1) Sejak keberadaannya, setiap kegiatan tulis-menulis yang saya lakukan selalu disertai sebutan Bale Tambeh, baik di awal atau pun di akhirnya. Lalu diikuti dengan tanggal Aceh, Hijrah dan Masehi dan pukul - menit saat hal itu dilaksanakan.

2) Bale Tambeh digunakan sebagai tempat duduk bagi tamu saya atau Ummi (istri saya).  Tamu saya mayoritas mahasiswa saya sendiri, mahasiswa dari kampus lain yang sedang menyusun tugas akhir, skripsi, tesis dan disertasi yang terkait sastra dan budaya Aceh.
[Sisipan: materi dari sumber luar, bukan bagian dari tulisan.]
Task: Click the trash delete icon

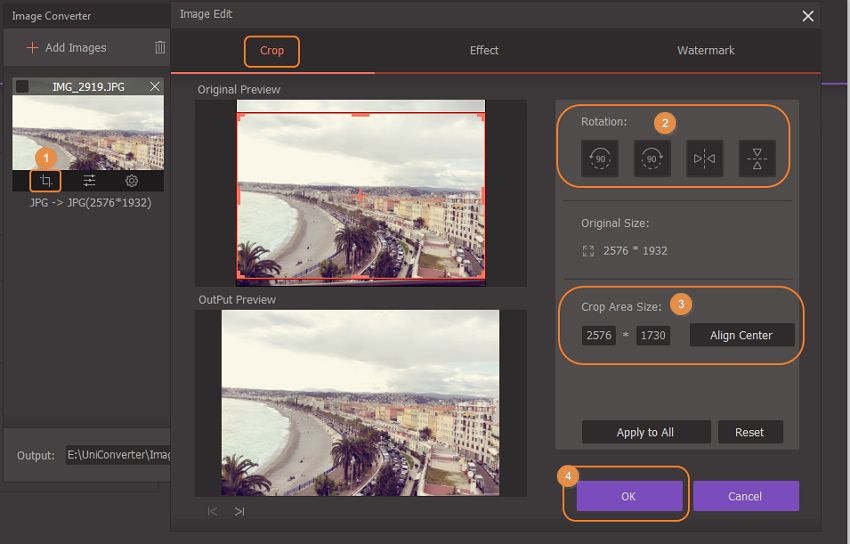Action: [x=160, y=47]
3) Tamu Ummi lebih sering merupakan kaum Ibu dari tetangga sekitar rumah kami yang datang pada jam rehat, posnya tentu Bale Tambeh. Kadang-kadang ada pula tamu Ummi yang sengaja datang untuk meminta benih (bijeh) bunga karena Ummi senang menanam dan merawat bunga. Di halaman rumah kami penuh dengan ‘bunga’  warna-warni dan tanaman obat, tanaman sayur dan buah-buahan  dengan kondisi halaman yang bersih dan asri.
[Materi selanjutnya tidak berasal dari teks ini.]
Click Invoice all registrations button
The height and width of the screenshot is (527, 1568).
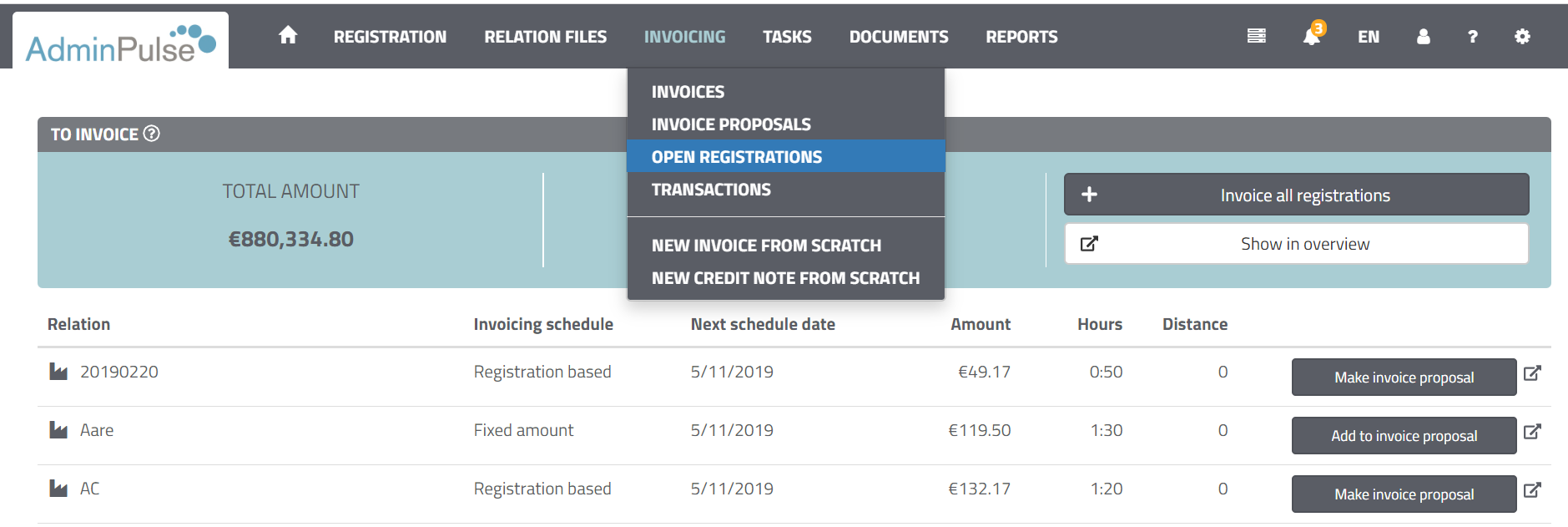[x=1296, y=195]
4) Ada pula tamu saya kalangan wartawan media cetak dan sekali media elektronik. Mereka meliput kegiatan sehari-hari saya terkait manuskrip dan sastra Aceh. Wartawan media cetak mayoritas asal Banda Aceh yang sehabis tsunami Aceh ( 2004) tumbuh bagaikan jamur di musim hujan. Sekarang, semua media cetak itu; baik suratkabar, majalah dan tabloid sudah almarhum. Pihak media Jakarta, hanya Majalah Tempo (sekali)  dan Harian Kompas yang pernah mewawancarai saya sebanyak  6 (enam) kali. Dua kali diantara liputan Harian Kompas itu sekaligus juga merekam video dengan judul: T.A.Sakti ahli hikayat dan hikayat membakar semangat juang rakyat Aceh. Sampai kini masih dapat dilacak di youtube.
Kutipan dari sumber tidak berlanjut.